### DATA FOR REVIEW

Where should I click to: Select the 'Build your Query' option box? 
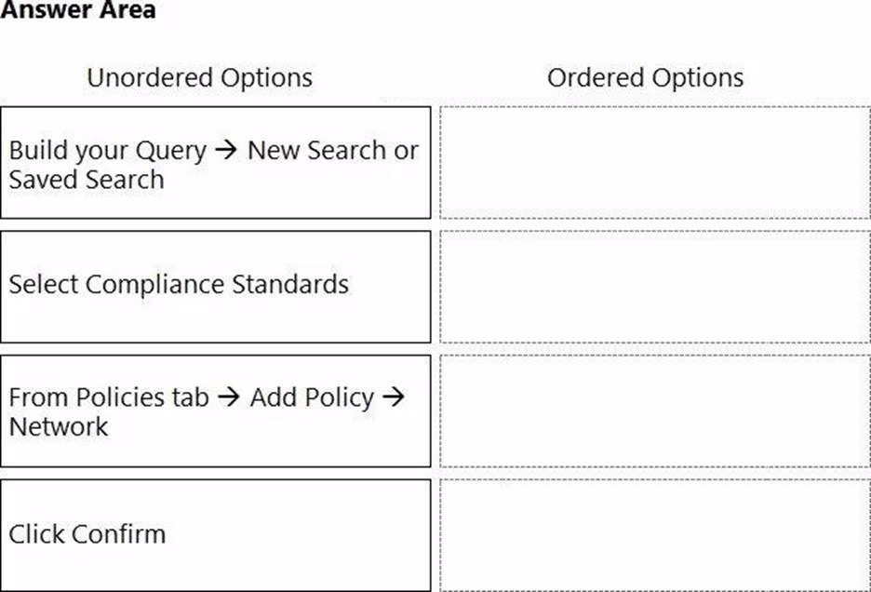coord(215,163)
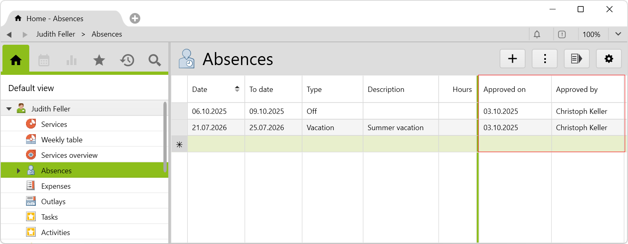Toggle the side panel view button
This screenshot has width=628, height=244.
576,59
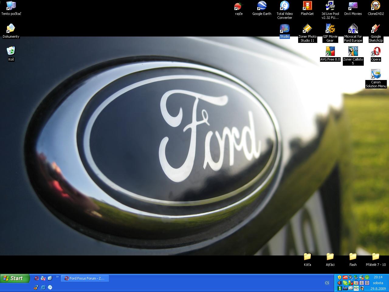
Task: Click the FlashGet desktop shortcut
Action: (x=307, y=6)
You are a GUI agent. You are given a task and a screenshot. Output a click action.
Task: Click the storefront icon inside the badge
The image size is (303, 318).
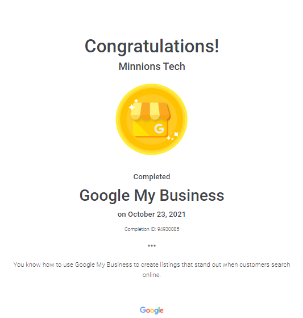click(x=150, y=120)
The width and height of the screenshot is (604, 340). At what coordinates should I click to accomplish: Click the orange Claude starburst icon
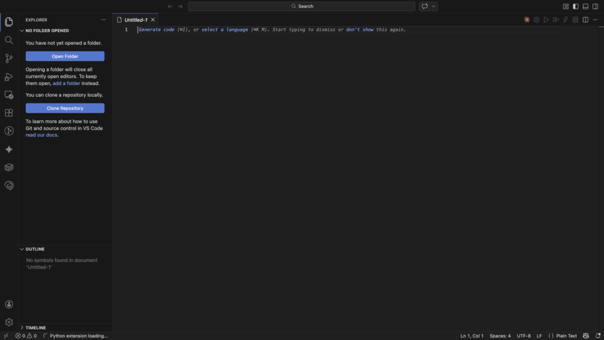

######

• [EXERCISE INSTRUCTIONS]:
With the pictures excluded, the line containing "Task: Click the storefront" and every line after it through the end of the data above are to be transcribed exactly, and nothing more.

• [ANSWER AREA]:
Task: Click the storefront icon inside the badge
The image size is (303, 318).
click(x=150, y=120)
The width and height of the screenshot is (604, 340). At what coordinates should I click to accomplish: Click the orange Claude starburst icon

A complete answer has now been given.